No again, says Morton, although he adds Cruise was certainly on the hunt for a replacement bride in the aftermath of his divorce from Kidman.

Holmes fit the bill after Penelope Cruz and Sofia Vergera failed to work out due to their aversion to Scientology.

"I don't want to push it too strongly because I am kind of the Diana biographer," Morton says of the whirlwind romance between Cruise and Holmes.

"But there is a dimension to their story that reminded me very much of Charles and Diana - the older man, the younger girl who, as a schoolgirl, always dreamed of marrying Prince Charming and then meets Prince Charming, duly falls in love, and then doesn't just have to digest Tom Cruise, but has to digest the family and the wider family of Scientology."

And there's yet another falsehood Morton wishes to dispel, one the Scientologists have leapt upon with particular ferocity in an attempt to discount the book in the weeks leading up to its release: little Suri Cruise is not the result of Holmes being impregnated by the frozen sperm of Scientology founder L. Ron Hubbard.

All his biography says, in fact, is that some of the nuttier Scientologists in the fold hoped Suri might represent the second coming of Hubbard.

"It's been useful for his side to use that to attack me, but it's false.

I don't say it and I don't say a lot of things, but that doesn't mean that they're not twisted and distorted to discredit me," says Morton, who ran up against endless Scientology roadblocks as he researched the book.

Publishers have faced such pressure from the Church of Scientology in Britain, New Zealand and Australia - countries with tougher libel laws than the U.S. and Canada - that the book will not be sold there.

Scientologists play serious hardball when it comes to guarding their secrets and protecting their image, Morton says, and the most surprising thing he learned about Cruise while writing the book was just how deeply enmeshed the actor is in what many consider a religious cult. Morton says Cruise is now the No. 2 Scientologist in the world.

"I just thought the Scientology was just like an add-on to his life and he just paid lip service to it," Morton says.

"What I didn't realize was how absolutely to the bone this is in him, and in a way it helps to explain why he's so suspicious of the outside world. Scientology is controlling, it's dominating, it's their way or the highway. They believe that only they have the answers to all the problems in the world, and in a way it kind of meshes quite nicely with his own fairly authoritarian character. It's a good fit."

Cruise is, in fact, a control freak who likes to manage every aspect of not only his personal and professional lives, but also of the lives of his wives - current and former - and children, Morton says.

"Scientology is quite technical, and it seems sort of pseudo-scientific at first and the early courses are quite accessible. It teaches you that you can actually leave your past behind and reinvent yourself, you can remake the script if you like, you can take control of your life - and Tom Cruise is very much about control."

He's also a world-renowned celebrity whose power and influence say something profound about the puzzling role of celebrities in the world we live in, Morton adds.

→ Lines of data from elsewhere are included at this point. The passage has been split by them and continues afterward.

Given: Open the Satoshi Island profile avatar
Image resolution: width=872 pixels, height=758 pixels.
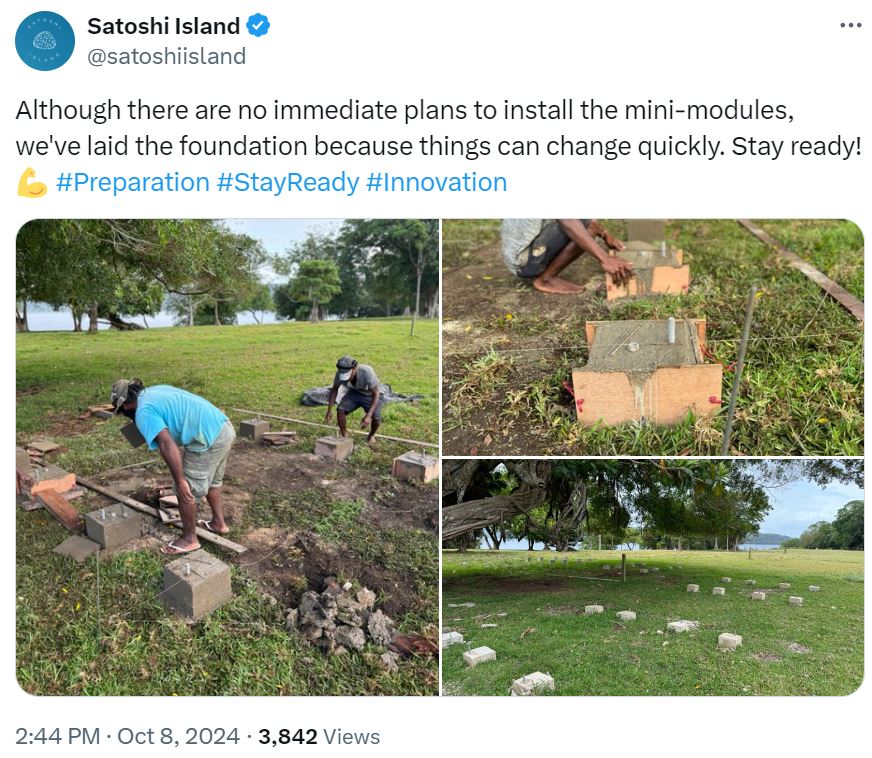Looking at the screenshot, I should click(45, 41).
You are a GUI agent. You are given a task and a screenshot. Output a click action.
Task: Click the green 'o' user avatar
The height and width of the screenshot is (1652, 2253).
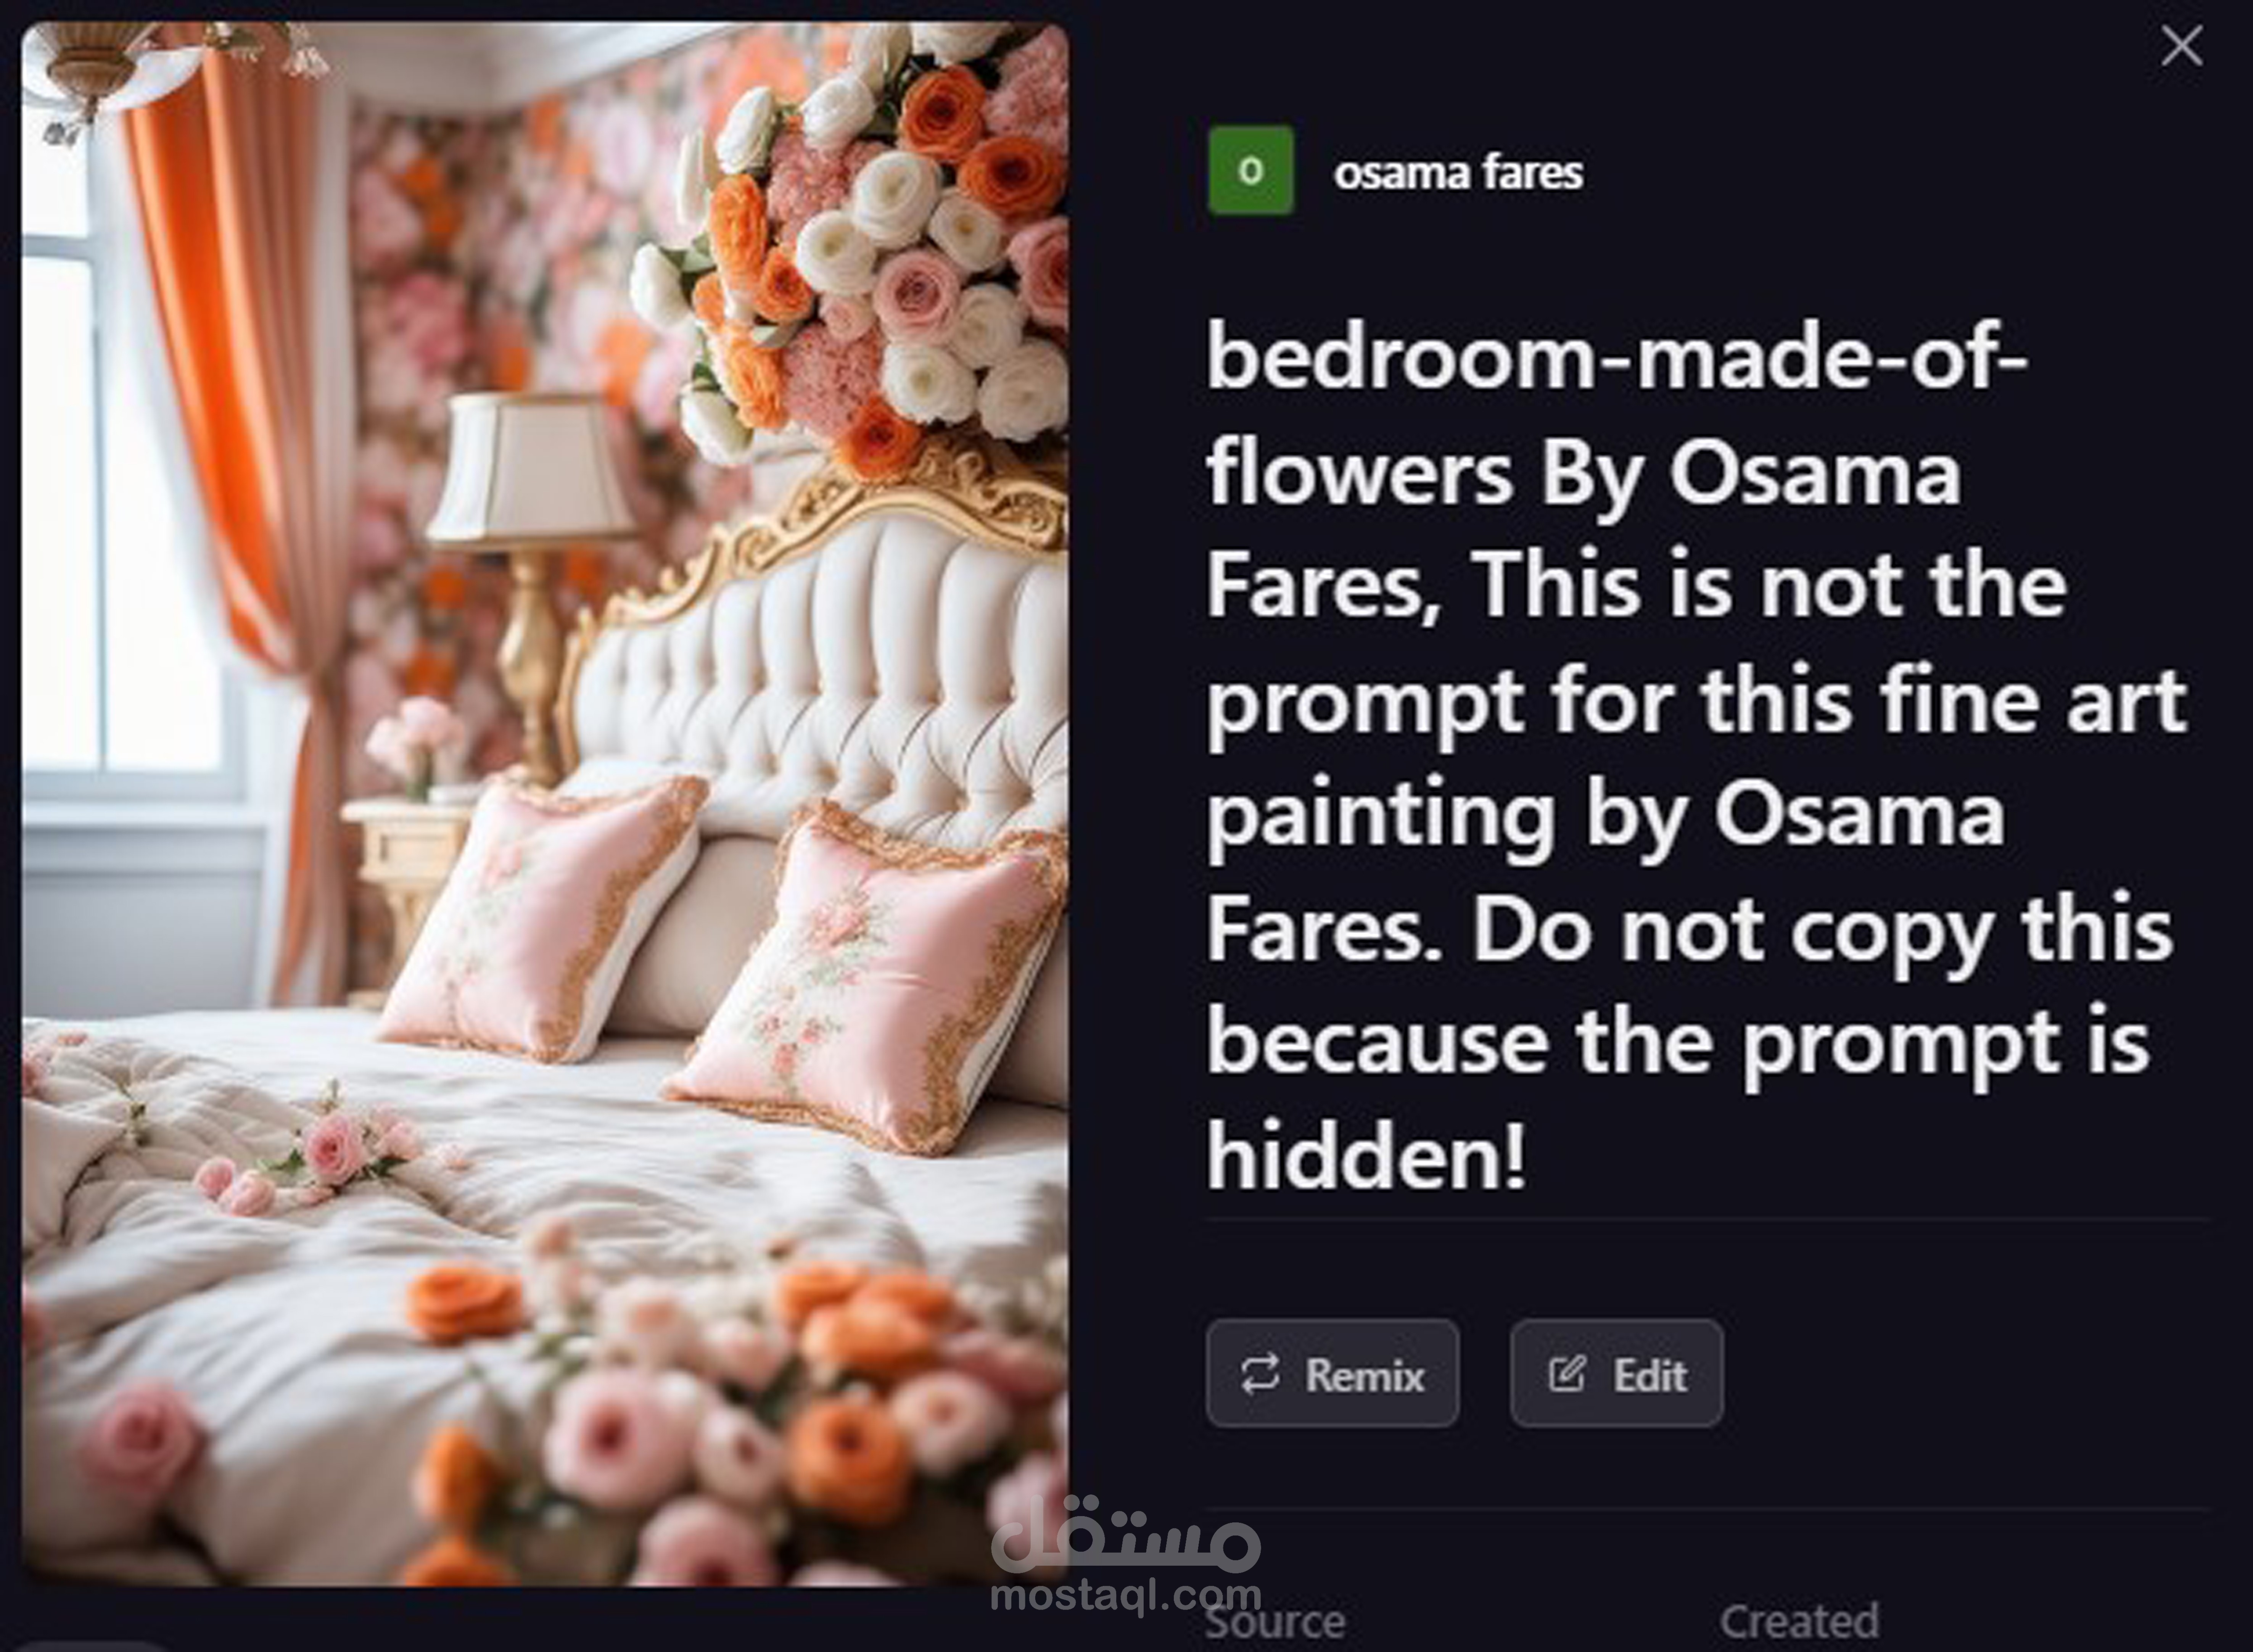1250,171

"The longer I got into it, the more I realized this guy really represents the spirit of the age, an age where celebrities have global reach and influence. He can go and meet presidents and prime ministers because of who he is, not because of what he knows.

"This book is a necessary corrective to a man who's lived his life by assertion as opposed to argument. He's never been tested. With this biography, I am testing what he has to say against what he does."